The warning came after an undersea earthquake in neighbouring Philippines and resulted in panic and traffic jams among locals and tourists.

The Malaysian government says it will have an official tsunami warning system in place by the end of the year.

The sea between the Philippines and Malaysia is one area to be monitored.

Sunday's alert came from the prime minister's Crisis and Disaster Centre after it was alerted by the meteorological department to the 7.2 magnitude quake in seas near the Philippine island of Mindanao.

Tremors were reportedly felt in several parts of Sabah state, which is on Malaysian Borneo.

"Our department immediately sent out the alert to the Malaysian Control Centre, which relayed the message to the Sabah police, military, the information ministry and the local meteorological department," said centre director Muhamed Muda.

Local people and tourists were urged to evacuate coastal areas and head for higher ground, causing panic across the state.

Region-wide system

Sabah's chief minister Musa Aman was quoted by the AFP news agency as saying the panic showed an early warning system was needed for the region.
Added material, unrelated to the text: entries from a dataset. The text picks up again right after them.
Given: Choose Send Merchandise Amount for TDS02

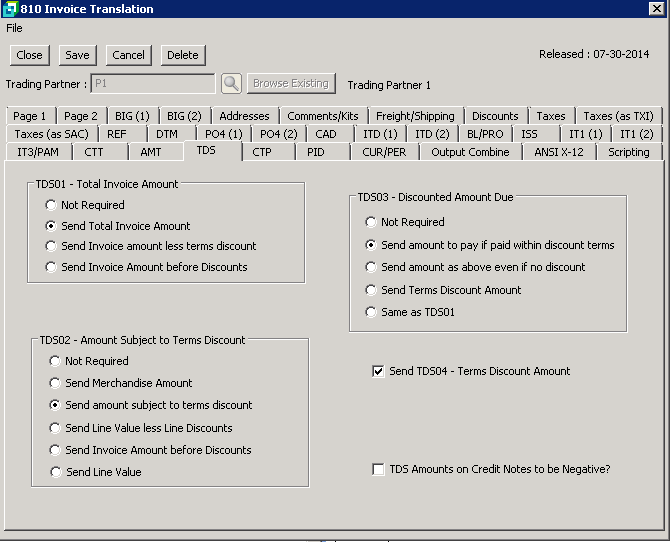Looking at the screenshot, I should coord(56,383).
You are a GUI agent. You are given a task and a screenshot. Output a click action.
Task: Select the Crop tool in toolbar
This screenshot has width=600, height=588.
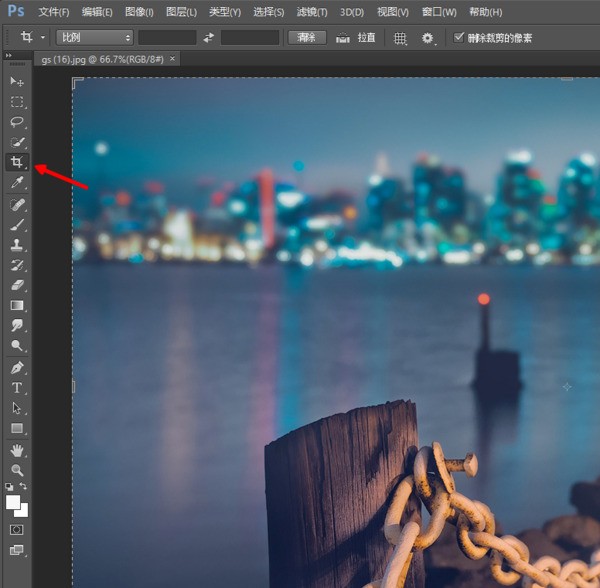[17, 163]
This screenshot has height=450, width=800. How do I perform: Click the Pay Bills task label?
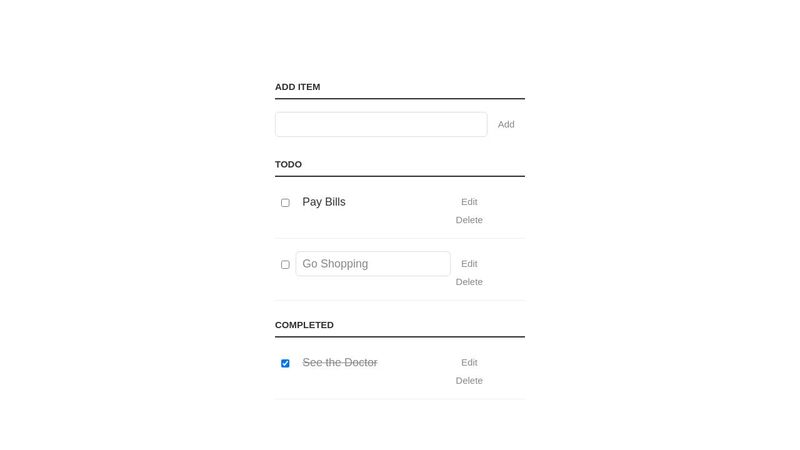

Malaysia's science minister Jamaludin Jarjis said such a system would be in place by the end of the year to protect the northern peninsula and Sabah and Sarawak states on Borneo island.

The Sultanate of Brunei has also asked to take part in the $5m (2.6m) project, he said.

Mr Jarjis added that he hoped it would link up to the Pacific Tsunami Warning Centre in Hawaii and to similar centres in Japan, and would be installed with US and Japanese expertise.

Malaysia lost around 68 people, mostly fishermen, when the 26 December tsunami hit the north-western coastline.

A tsunami early warning system for the whole Indian Ocean region has been discussed at several international conferences in recent weeks.

There has been no consensus on where it would be based, although it was agreed that the UN should start work on an interim decentralised network.